With some 10 per cent of infants affected by eczema, skin issues are not uncommon among young children. Dr Lynn Chiam of Children and Adults Skin Hair and Laser Clinic shares more about some of the common skin issues that children in Singapore face and what to do if you suspect your child might have a skin condition.
Mummyfique: What are some of the warning signs that your child might have skin issues?
Dr Chiam: If your child has a rash on their body that constantly waxes and wanes, where there are periods when the skin appears normal and then a severe rash occurs, this may suggest that the rash is a chronic one. You should take notice if the rash gets worse with certain environmental triggers like heat and sweat.
Other warning signs include dry skin or any suggestions that your child has been scratching constantly. This includes scratch marks or darkening of the surrounding skin. Also be on the lookout for any forms of irritation or pain that can be suggested by poor feeding and sleep in young children.

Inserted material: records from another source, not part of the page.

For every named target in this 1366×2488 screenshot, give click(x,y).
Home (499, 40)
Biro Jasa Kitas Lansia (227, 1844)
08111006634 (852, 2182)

If you spot yellowish crust or red, swollen patches, bring your child to see a doctor as soon as possible as this may indicate that he has a skin infection.
What are some common skin conditions that toddlers face in Singapore?
Atopic eczema typically presents itself as a red itchy rash that waxes and wanes, and it is usually triggered by environmental conditions such as heat and sweat. This condition is usually hereditary, where there is a family history of sensitive skin, nose and airways.
If your child has atopic eczema, it is important to moisturise regularly and to use a gentle soap, even when the skin appears normal. When the eczema flares up and the skin becomes red and itchy, your child will need to see a doctor who can prescribe some topical medicine to decrease the inflammation.
Common infections include impetigo, a bacterial infection of the skin, and viral infections such as molluscum contagiosum and warts. The former is treated with oral and/or topical antibiotics, while the latter is treated through freezing, pricking or applying topical creams.
Insect bite reactions
Many children get an exaggerated reaction to insect bites compared to adults. They may develop large tender swelling on their skin or even blisters from an insect bite. Using insect repellent is the best way to prevent it from occurring. Topical steroids and antibiotics are used to treat and limit the extent of the insect bite reaction.
Certain birthmarks like Mongolian spots are very common, especially among Asian babies. As they typically resolve when the child grows older, there is no need for any treatment in childhood. Infantile haemangioma (a collection of blood vessels that form a lump under the skin), if large enough to cause functional or cosmetic problems, can be treated with oral medicines and lasers. Port-wine stain is another birthmark that looks like a dark red patch on the skin. It should be treated early as it will become darker and thicker with age, and laser treatment is the most effective.
What should I do if I suspect that my child has developed a skin condition?
See a doctor to ascertain the diagnosis and get the appropriate treatment. Avoid bathing your child with hot water as this can make the condition worse. Over washing the skin is also not recommended. As chronic and frequent scratching and rubbing can worsen the skin, make your child wear gloves at night or cover the affected area with appropriate dressings to prevent your child from touching the affected skin.
Dr Lynn Chiam is an accredited dermatologist at Children and Adult Skin, Hair and Laser Clinic and a fellow of the Academy of Medicine (Dermatology), Singapore. She was also previously the head of the Singapore National Skin Centre paediatric dermatology centre and was actively involved in the setting up the Eczema Support Group, where is currently serves as the medical advisor.